In diesem Sinne sind die folgenden zwei Stunden ein Suhlen in Pessimismus und Baden in Klagen. Schon das dreistöckige giftgelbe Haus von Jette Steckels treuem Bühnenbildner Florian Lösche sagt, was hier Sache ist. Die zwölf Würfelboxen, die vor allem dem ermüdenden Herumturnen der Akteure dienen, sind als Buchstaben gestaltet, die den Satz ergeben: "Europe is lost". Statt Shakespeare zu erinnern, müssen die Schauspieler in dieser Gummizellenwelt vor allem unbeholfene Botschaftsgymnastik veranstalten: als im Koksrausch zappelnde Wirtschaftszyniker mit Masturbationszwang, Obdachlose mit Pappschild, auf dem "Welcome to the real world" steht, oder als blonde Dummchen, die eine gute Partie abkriegen wollen.

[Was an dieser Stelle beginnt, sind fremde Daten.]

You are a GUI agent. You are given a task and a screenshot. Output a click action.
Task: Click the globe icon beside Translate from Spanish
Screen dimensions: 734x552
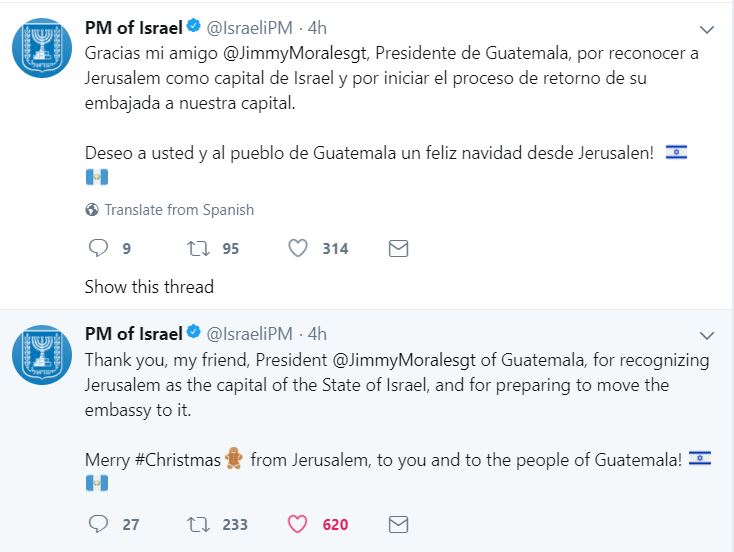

Geleitet vom Kapellmeister Prospero, den Barbara Nüsse als grau gewordene Pumuckl-Gestalt noch mit dem Maximum der hier erlaubten Würde gibt, werden alle Figuren zu Karikaturen, alle Shakespeare-Texte durch irgendwelche trivialen Gegenwartssprüche ersetzt, während die Hauptlast der Beweisführung auf Kate Tempest abgewälzt wird. Die Songtexte der britischen Polit-Performerin, die als Künstlernamen Shakespeares Original-Stücktitel "The Tempest" verwendet, dominieren diese dystopische Revue. Mit ihren aggressiven Beschreibungen einer stumpfen Gesellschaft und ihrer böswilligen Führer, deren Hit-Version "Europe is Lost" heißt, versorgt Kate Tempest Jette Steckel mit dem Textmaterial für diesen Defätismus-Rap mit stark deutschem Akzent. Denn die Weltuntergangssprache an diesem Abend ist Englisch, und das beherrscht kaum einer der Darstellerinnen und Darsteller annähernd Netflix-reif.
Natürlich will Jette Steckel aufrütteln, will dem Publikum eine Zivilisation drastisch vor Augen führen, die ihren destruktiven Irrsinn ständig verdrängt, und die deshalb Kate Tempests zynischem Schlachtruf "Stop Crying, Start Buying!" folgt: Hört auf zu weinen, fangt an zu kaufen! Aber in dieser klagenden, humorlosen und wenig konstruktiven Manier wirkt die Übertragung von englischer Wut auf deutsches Stadttheater im Kern vor allem larmoyant und parolenhaft. Die interessante Botschaft für die Gegenwart ist doch nicht, wie schlecht die Welt ist, sondern: Was tust du dagegen? Und zu dieser Frage sagt Shakespeares klug komponiertes Strategie-Märchen mit Happy End tatsächlich viel mehr als Jette Steckels sehr deutscher Empörungs-Rap, der sich in lauter Ohnmacht ergibt.